Have you ever thought about your diet and understanding food labels? Many of us are taking more time to think about what we eat. Whether we’re calorie counting, reducing our sugar intake or cutting out allergens, lots of us are taking more time in the supermarket to actually read the labels on our food. The nutrition label on the back of your food can help you to lose weight, improve your health, avoid allergic reactions and better fuel your body. However, there’s a lot of information there to decipher and it can be confusing. Here’s what you should be looking at on those labels.

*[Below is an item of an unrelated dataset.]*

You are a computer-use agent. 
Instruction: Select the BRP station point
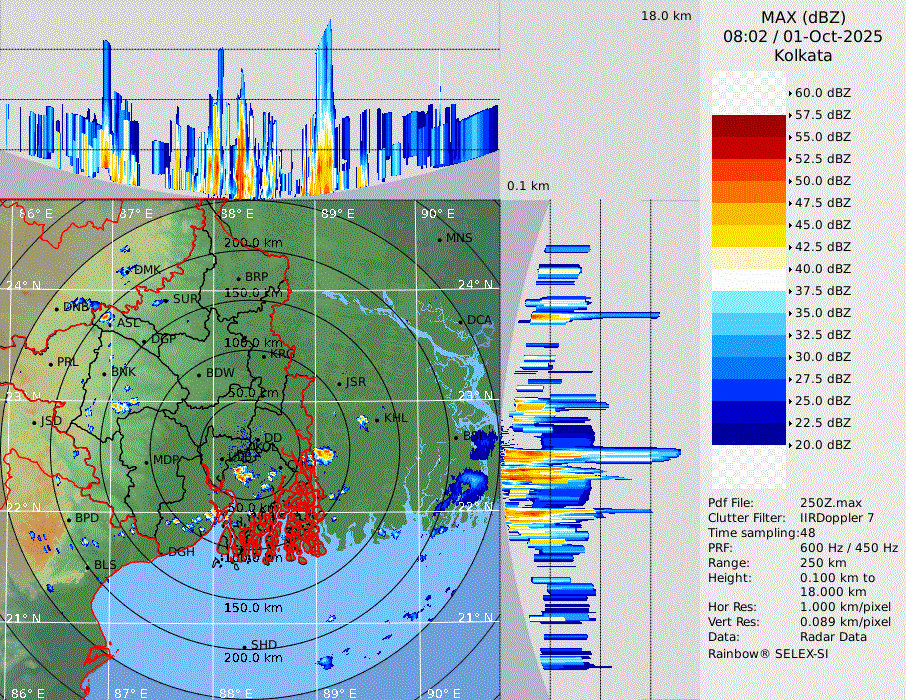239,278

One: Read The Ingredients List
Most pre-packaged food will have an ingredients list on the packaging. Everything that is in the food will be listed in weight order, from the largest amounts to the smallest. If the first few ingredients include things like cream, butter or cheese, this tells you the food is high in saturated fats. Sugar, syrups or concentrated fruit juices show the food is high in sugar.
Ingredients further down the list are in smaller quantities, but that doesn’t mean you should ignore them. For example, vitamins and minerals added to breakfast cereals are still enough to be useful, whereas even a small amount of salt in a portion of food can contribute a lot to recommended daily allowance.

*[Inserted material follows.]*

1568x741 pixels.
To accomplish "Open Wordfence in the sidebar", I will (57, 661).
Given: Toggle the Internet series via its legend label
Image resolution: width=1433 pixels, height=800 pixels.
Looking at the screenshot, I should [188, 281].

Food companies are sometimes sneaky about the words they use. For example, many lists will use terms like ‘glucose’ or ‘fructose’. This is still sugar, so don’t be caught out if you’re trying to avoid certain things for health reasons.
Two: Check The Nutritional Information
The easiest way to compare the nutritional value of the ingredients in your food is to compare them in the per 100g column, rather than the per portion column. This is easier to tell if the differences are down to the actual content in the product rather than the portion size.

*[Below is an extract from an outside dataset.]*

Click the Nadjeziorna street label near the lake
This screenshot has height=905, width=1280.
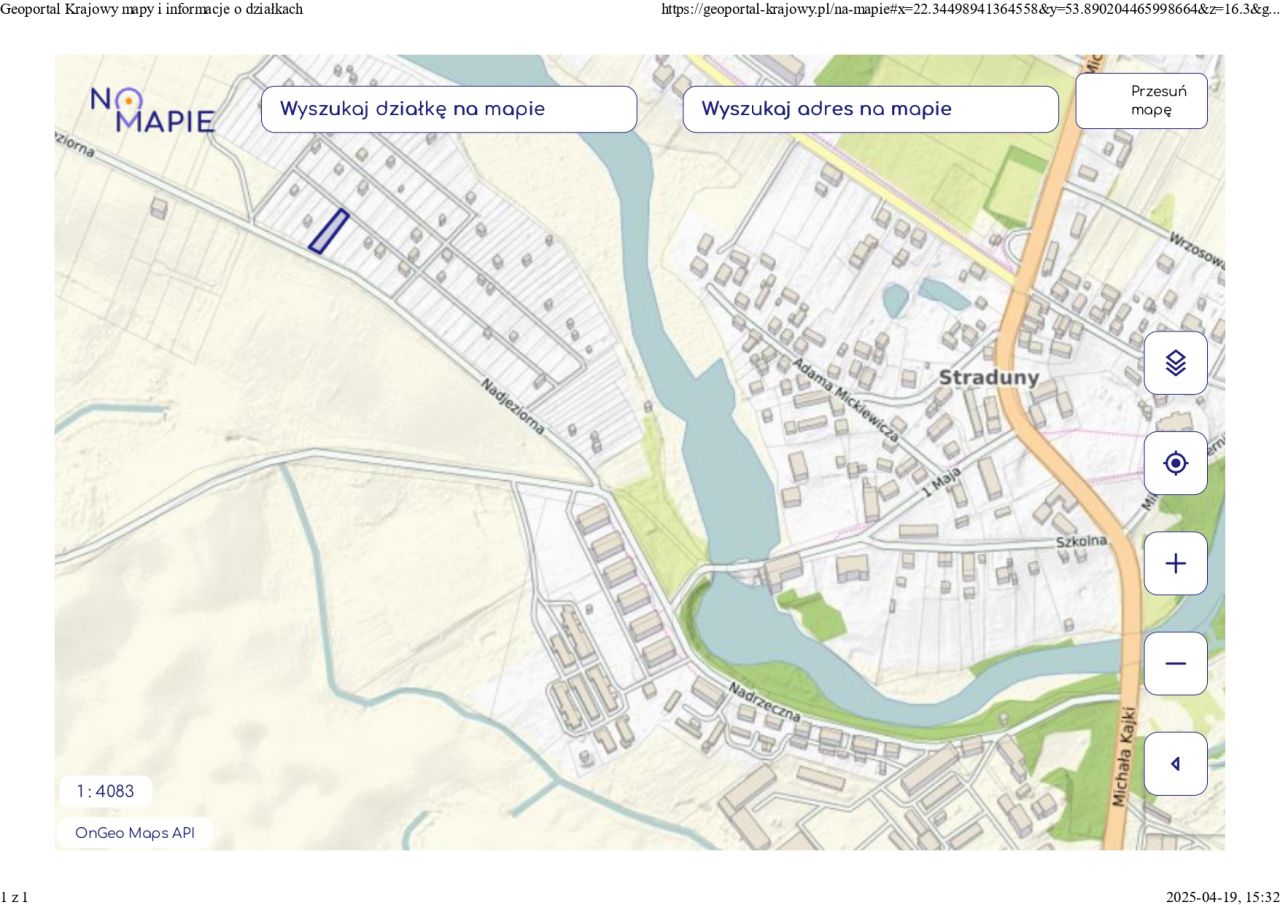(513, 406)
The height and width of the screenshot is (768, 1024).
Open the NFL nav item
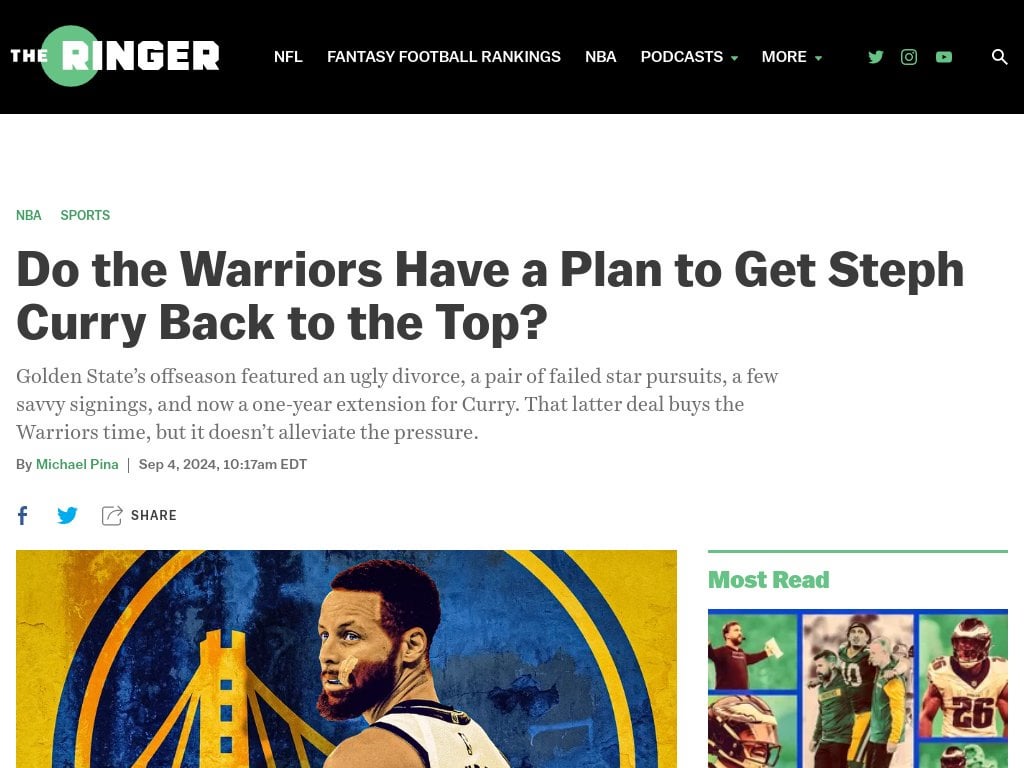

The main values you should be paying attention to are total fat, saturated fat, sugar and salt. These are values that have the biggest impact on your weight and blood pressure. You can use other values, like unsaturated fats and fiber, to make healthier choices.
Three: Don’t Worry About Calories
Calories are measures of energy in the food. There are many guidelines for how many calories should be eating a day, but in reality, these numbers vary a lot depending on a number of factors including age, gender, height, weight and activity level.
Most of us don’t need to calorie count all the time, and some studies in fact suggest that food label calories are inaccurate. Instead, use this calorie count on the package to give you a rough idea of what is high and low calorie so you can make the right choice for the amount of energy you need.
Four: Understand The Different Types Of Fat
Many of us think we should avoid all fats, but this is actually not true. What we should be staying away from is saturated fats, which can be found in foods like butter, fatty meats, cakes and pastry. Saturated fat in large quantities can increase your cholesterol level, increasing your risk of heart disease. Unsaturated fat, in foods like nuts, oily fish and avocado, is better for you. You shouldn’t go overboard with it, but in small amounts, it can be good for healthy skin and hair. The nutrition label should show the different amounts of each type.
Five: Be Wary Of Claims Of Reduced-Fat
It might seem strange, but a reduced or low-fat version of a product isn’t always the healthiest option. Fat gives food flavor, so if the manufacturer takes it out, they have to add something else to make it taste good. This is often sugar, which means the product is just as bad for you as it would be if it was full-fat. In some cases, salt is added, so check the salt content too. In many cases, the full-fat version in a small amount is better and will be more satisfying to eat.
Six: Know How To Spot Sugar
Manufacturers know that a lot of us are trying to eat less processed sugar. Sugars are added to food for lots of reasons, such as preserving and flavouring. To be able to keep adding it without putting it off, some products will disguise the sugar under a different name in the ingredients list. These names include honey, syrup, nectar, molasses, glucose, fructose, dextrose, maltose and fruit juice concentrate. If one of these words is near the top of the list, the food is high in sugar.